Du point de vue musical, il se situe dans la continuité de la nouvelle esthétique sonore des orgues initiée en 1733 à Notre-Dame de Paris par François Thierry, le maître de Dupont.
Survivant au vandalisme révolutionnaire, il est une première fois agrandi en 1808 par Jean-François Vautrin (1755-1835), facteur d’orgues à Nancy, qui porte l’étendue des claviers principaux de 50 à 53 notes, ajoute des jeux au récit et deux bombardes en bois dont une de 32 pieds, derrière le buffet, l’une des premières construites en France.
Entre 1835 et 1843, plusieurs interventions ponctuelles ont lieu qui ne remettent pas en cause la structure classique de l’instrument.
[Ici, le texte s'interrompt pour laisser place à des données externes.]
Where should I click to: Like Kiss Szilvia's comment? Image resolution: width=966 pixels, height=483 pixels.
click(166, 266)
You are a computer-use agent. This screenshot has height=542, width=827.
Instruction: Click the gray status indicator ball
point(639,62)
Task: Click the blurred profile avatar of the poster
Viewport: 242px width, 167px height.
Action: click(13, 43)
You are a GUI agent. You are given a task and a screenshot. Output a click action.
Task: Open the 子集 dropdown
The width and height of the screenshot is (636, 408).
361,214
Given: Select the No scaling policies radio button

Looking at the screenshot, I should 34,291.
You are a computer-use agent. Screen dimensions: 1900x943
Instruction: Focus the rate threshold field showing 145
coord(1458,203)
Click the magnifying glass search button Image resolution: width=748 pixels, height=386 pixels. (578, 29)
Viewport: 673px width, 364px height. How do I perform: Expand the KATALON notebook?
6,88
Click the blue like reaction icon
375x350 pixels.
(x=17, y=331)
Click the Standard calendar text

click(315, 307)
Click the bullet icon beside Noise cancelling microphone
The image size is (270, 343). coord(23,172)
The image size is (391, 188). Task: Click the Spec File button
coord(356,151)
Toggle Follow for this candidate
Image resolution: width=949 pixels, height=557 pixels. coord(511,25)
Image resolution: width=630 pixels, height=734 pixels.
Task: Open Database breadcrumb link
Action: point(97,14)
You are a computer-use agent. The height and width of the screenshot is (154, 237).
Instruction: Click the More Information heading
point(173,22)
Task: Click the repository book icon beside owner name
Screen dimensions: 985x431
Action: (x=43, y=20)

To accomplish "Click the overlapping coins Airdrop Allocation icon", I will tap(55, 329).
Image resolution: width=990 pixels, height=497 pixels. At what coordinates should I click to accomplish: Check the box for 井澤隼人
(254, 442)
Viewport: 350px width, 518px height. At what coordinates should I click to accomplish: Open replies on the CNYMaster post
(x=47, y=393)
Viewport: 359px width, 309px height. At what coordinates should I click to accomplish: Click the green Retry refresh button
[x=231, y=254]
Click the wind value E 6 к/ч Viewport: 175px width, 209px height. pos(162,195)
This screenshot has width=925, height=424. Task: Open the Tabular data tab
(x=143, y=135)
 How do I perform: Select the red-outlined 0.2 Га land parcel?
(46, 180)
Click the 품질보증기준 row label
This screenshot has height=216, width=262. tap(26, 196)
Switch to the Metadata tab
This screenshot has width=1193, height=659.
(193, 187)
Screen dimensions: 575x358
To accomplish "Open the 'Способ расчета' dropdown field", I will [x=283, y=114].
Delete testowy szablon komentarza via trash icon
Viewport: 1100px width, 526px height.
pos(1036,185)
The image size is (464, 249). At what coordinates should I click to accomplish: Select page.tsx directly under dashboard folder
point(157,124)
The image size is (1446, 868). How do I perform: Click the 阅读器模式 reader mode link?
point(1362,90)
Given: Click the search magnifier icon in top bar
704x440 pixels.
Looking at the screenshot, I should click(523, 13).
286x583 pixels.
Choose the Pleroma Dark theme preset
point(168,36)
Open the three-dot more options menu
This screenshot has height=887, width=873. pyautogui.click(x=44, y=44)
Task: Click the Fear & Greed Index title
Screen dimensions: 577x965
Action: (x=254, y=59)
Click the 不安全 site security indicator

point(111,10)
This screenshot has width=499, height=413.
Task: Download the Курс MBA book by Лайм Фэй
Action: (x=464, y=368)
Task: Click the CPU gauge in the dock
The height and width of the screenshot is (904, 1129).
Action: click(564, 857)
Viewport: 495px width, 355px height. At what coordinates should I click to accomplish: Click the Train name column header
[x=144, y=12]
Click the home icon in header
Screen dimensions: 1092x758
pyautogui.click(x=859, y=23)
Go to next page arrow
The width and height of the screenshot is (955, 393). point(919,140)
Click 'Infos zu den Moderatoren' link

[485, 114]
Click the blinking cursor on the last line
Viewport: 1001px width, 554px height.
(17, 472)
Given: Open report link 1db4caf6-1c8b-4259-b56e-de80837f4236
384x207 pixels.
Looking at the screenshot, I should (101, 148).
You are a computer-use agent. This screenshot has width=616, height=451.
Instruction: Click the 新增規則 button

En 1857, le conseil de fabrique de la cathédrale fait appel à Cavaillé-Coll qui transforme l’instrument en un véritable orgue symphonique avec l’ambition d’en faire l’un des plus beaux d’Europe. La fabrique y consacre 25.000 francs et le reste des 50.250 francs est couvert par le ministère des cultes. Il répartit les jeux du grand orgue sur deux claviers et ajoute un grand récit expressif avec deux jeux de 16 pieds. Il place deux parois de verre de part et d’autre de la boîte expressive, ce qui en constitue la particularité. Il multiplie aussi le nombre des jeux d’anches : 23 sur 63 jeux, ainsi que les jeux de pédale (15 sur 63). Ce chef d’œuvre du facteur parisien est le plus grand construit par lui pour une église de province.
Les travaux sont achevés en 1861.
Même s’il a été altéré durant la seconde moitié du XXe siècle, l’instrument conserve un impressionnant potentiel sonore, qui en faire encore en puissance l’un des orgues majeurs du patrimoine européen.
Nicolas Dupont a sans doute aussi participé au dessin de la structure du buffet, avec ses nombreuses tourelles, inspiré des réalisations rocailles de l’architecte Jean-Nicolas Jennesson (1686-1755). Il s’intègre sur toute la largeur de la tribune et est couronné des armes du chapitre.